Brian tried to put the health scare out of his mind. He was in denial about how drinking and drug abuse was degrading his mental and emotional health. But it was destroying his life — and the end of the runway was fast approaching. Unable to work, Brian was evicted from his apartment.
“For the next three years I was on the streets, sometimes in shelters. I was just totally in a daze,” he said. “All the stresses of living that kind of life were overwhelming. … I couldn’t function properly — at all.”
The Way Back
Brian started staying at the Mission regularly after his trip to Texas in March 2018.
By that time, he was battling frequent bouts of mental illness — mania, paranoia, delusions, psychosis. Last September, after a particularly rough night, he was taken to a local crisis center for treatment.
“I was afraid to go to the crisis center, because I thought they were gonna send me down to the state hospital and lock me up for who knows how long,” he said. “But it was bad enough that I was willing to go.”
After months of therapy and medication, Brian was feeling better. But he wasn’t out of the woods. Hoping to turn things around, he entered the New Life Program (men’s addiction recovery) last November.
Since then, Brian has worked in the Mission’s donation warehouse. He said that the work readiness program has really helped him get back in the swing of things.

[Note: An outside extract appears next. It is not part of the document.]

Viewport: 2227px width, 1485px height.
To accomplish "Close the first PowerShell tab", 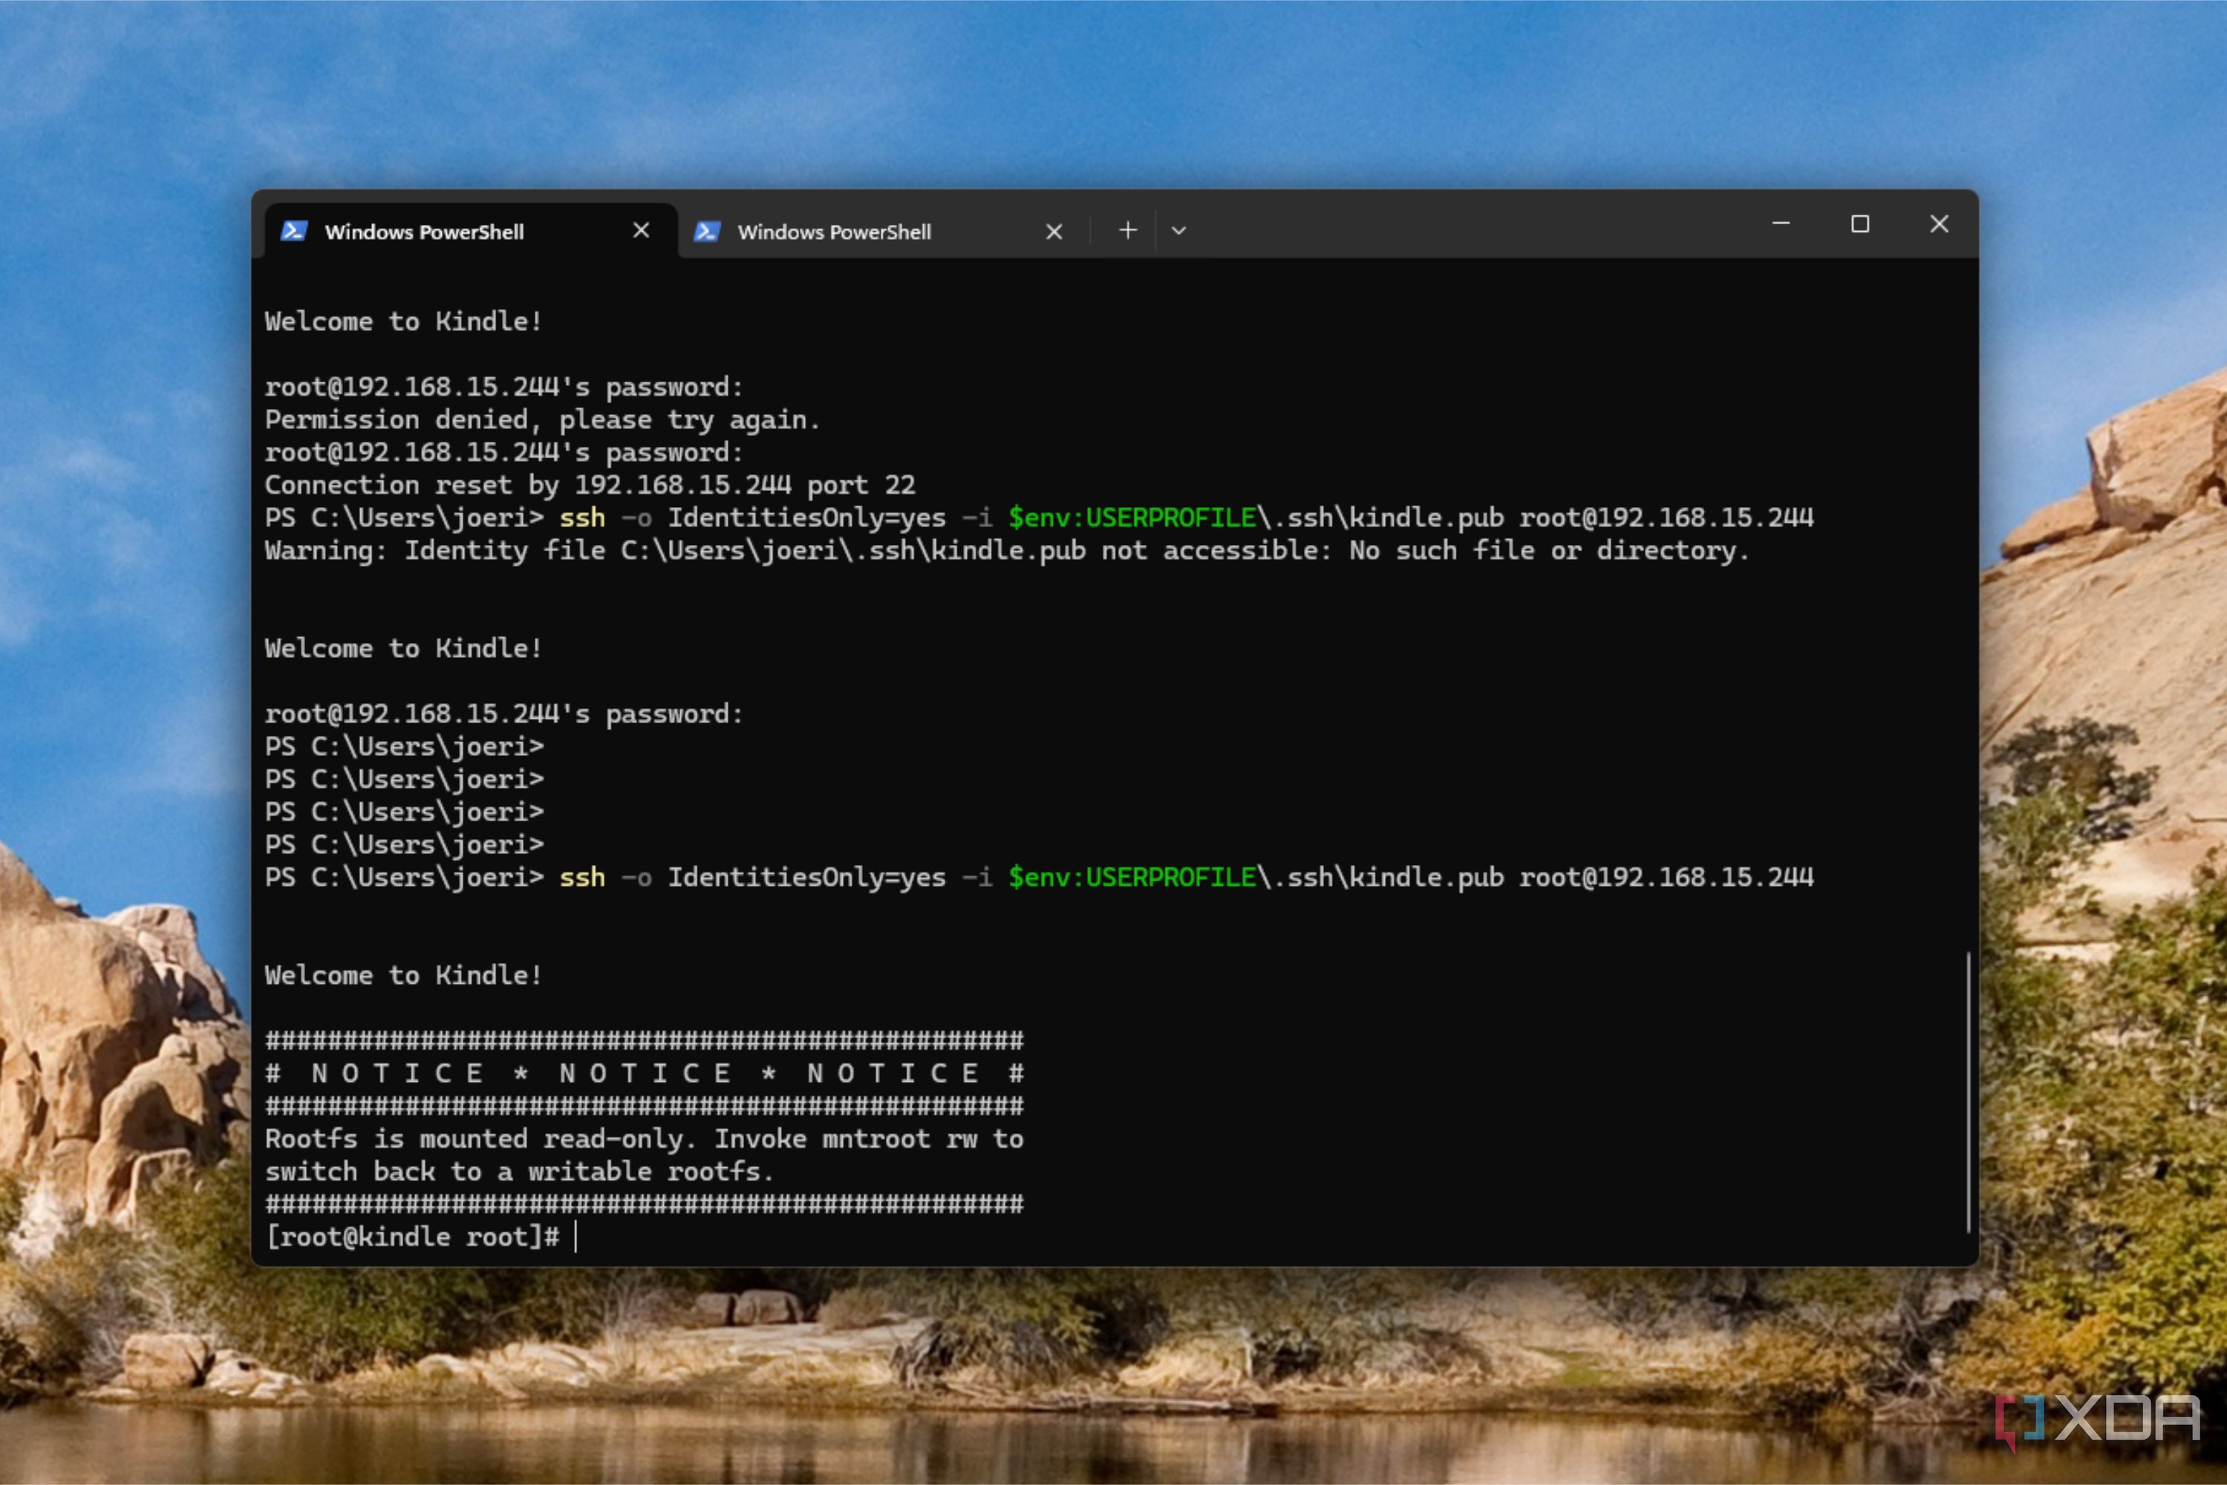I will tap(641, 230).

“By the time you’re in work readiness, you’re working almost full-time and getting used to what’s going to happen when you get out of here. I’m thankful for the Mission being here and thankful for the [New Life] program being here.”
After he graduates Oct. 17, Brian plans to move into Samaritan Inn (a sober-living complex owned and operated by SRM) and work full-time in the men’s shelter. He said it feels good to serve in a place he once lived — helping people with similar struggles.

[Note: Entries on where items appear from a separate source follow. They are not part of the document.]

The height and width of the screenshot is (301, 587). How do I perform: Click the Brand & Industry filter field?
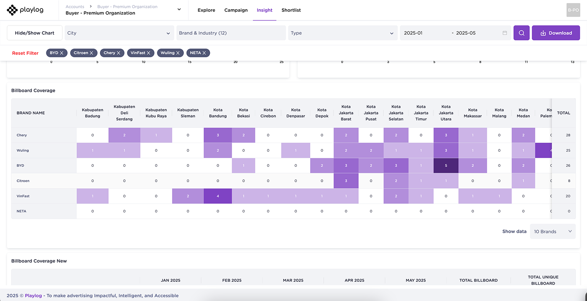[231, 33]

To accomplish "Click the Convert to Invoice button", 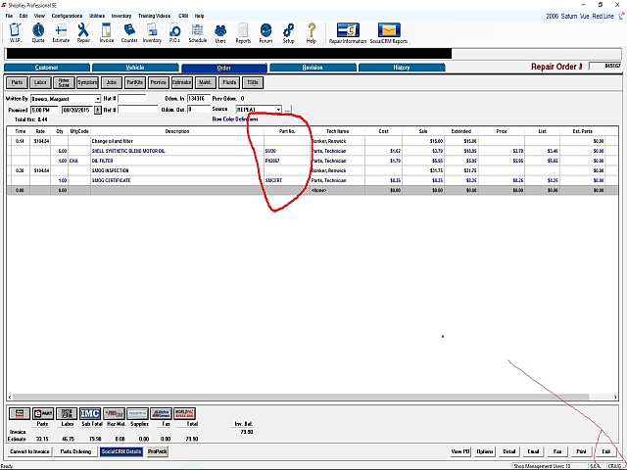I will coord(29,451).
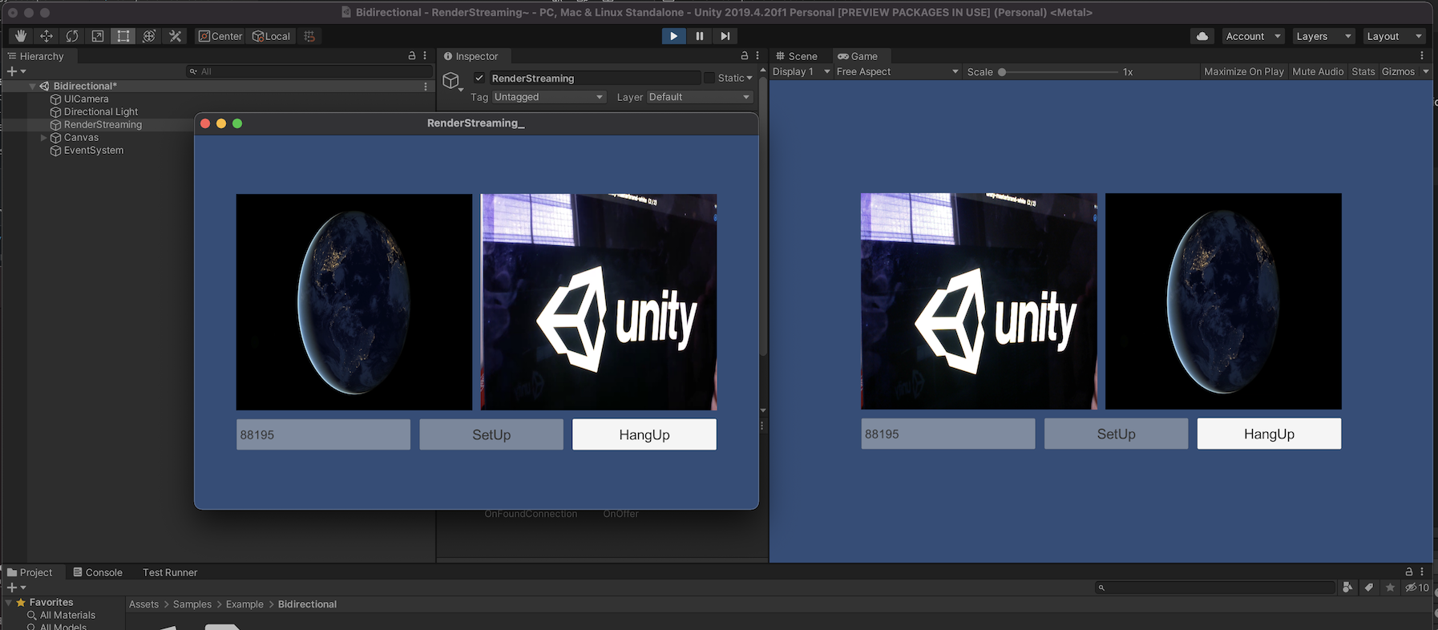Expand the Canvas item in Hierarchy
This screenshot has height=630, width=1438.
pos(44,138)
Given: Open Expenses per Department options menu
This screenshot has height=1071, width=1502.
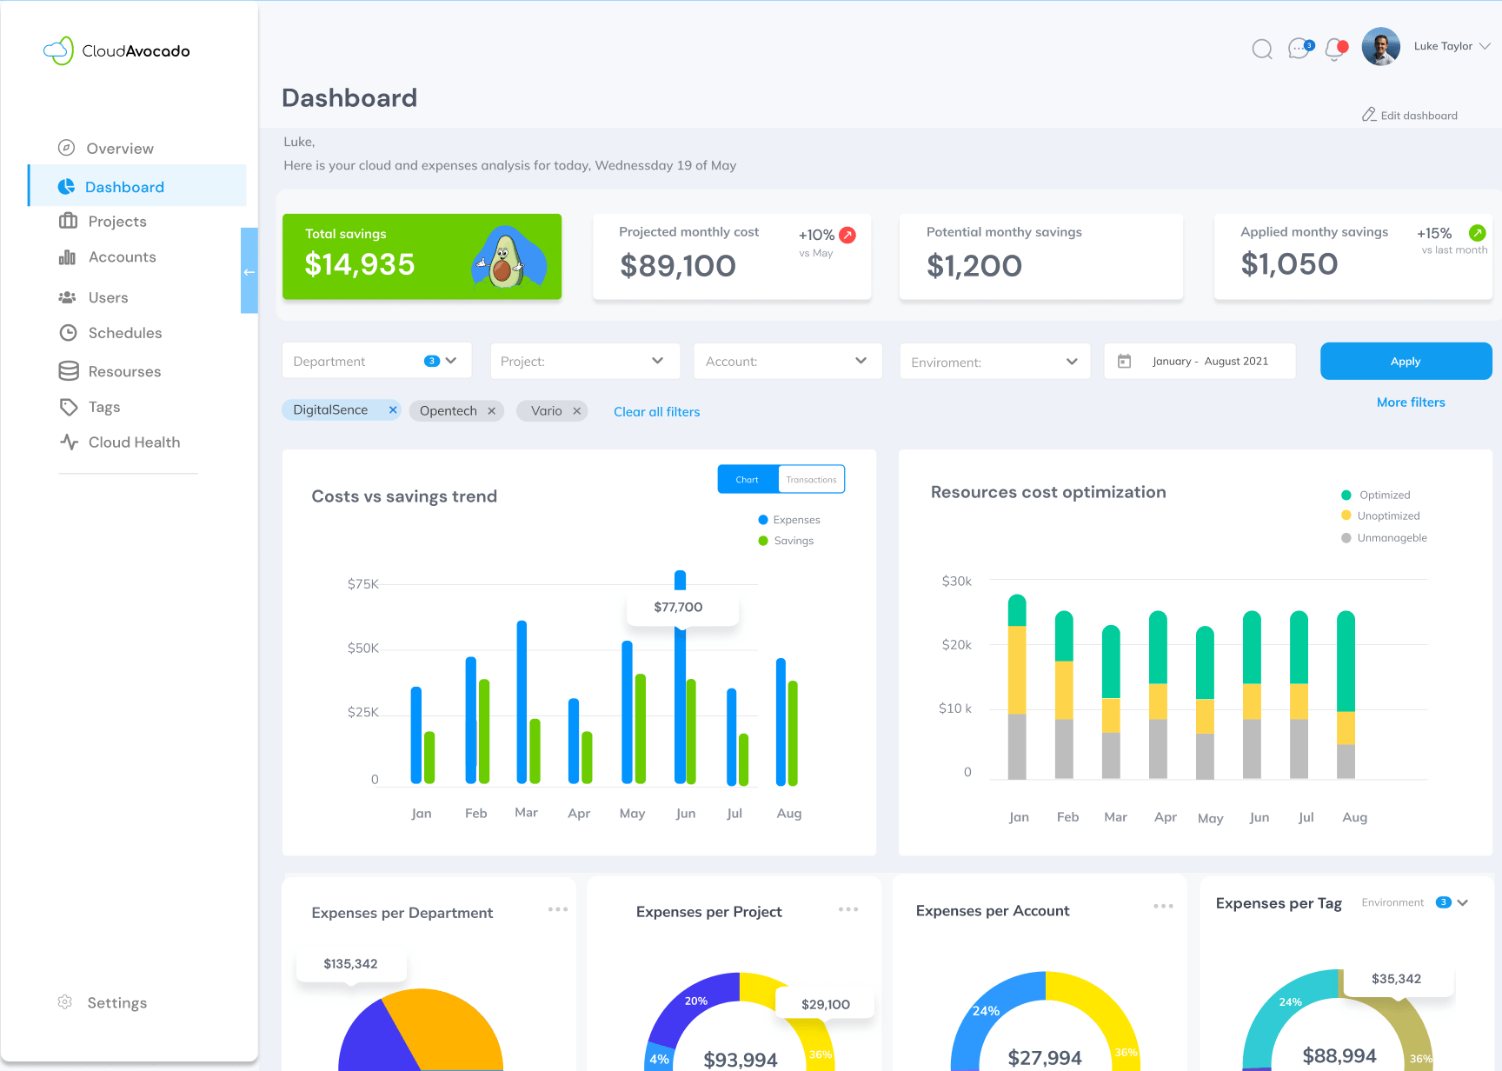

“When people find out that you’ve had similar experiences, they tend to listen to you more,” he said. “I have so many experiences that are similar to what those people have gone through.”
Through all life’s ups and downs, Brian has maintained relationships with his son and daughter. He looks forward to seeing them both after graduation. He also looks forward to spending more time in nature, enjoying Colorado’s natural beauty.
“Before I became homeless, my hobby was camping and hiking,” he said with a laugh. “I’m not sure camping is still going to be on my list, but we’ll see.”
His spiritual life has also flourished in recovery. He now attends church regularly and said his relationship with God is as good as it’s ever been.
“I pray every night and I thank God for the life he’s given me,” he said. “Because everything that has happened has brought me to the point I’m at today. And even though I’ve made many wrong decisions in it, he’s kept me alive long enough to at least get back. That’s what I’m most grateful for. It could have turned out a lot different — a whole lot different.”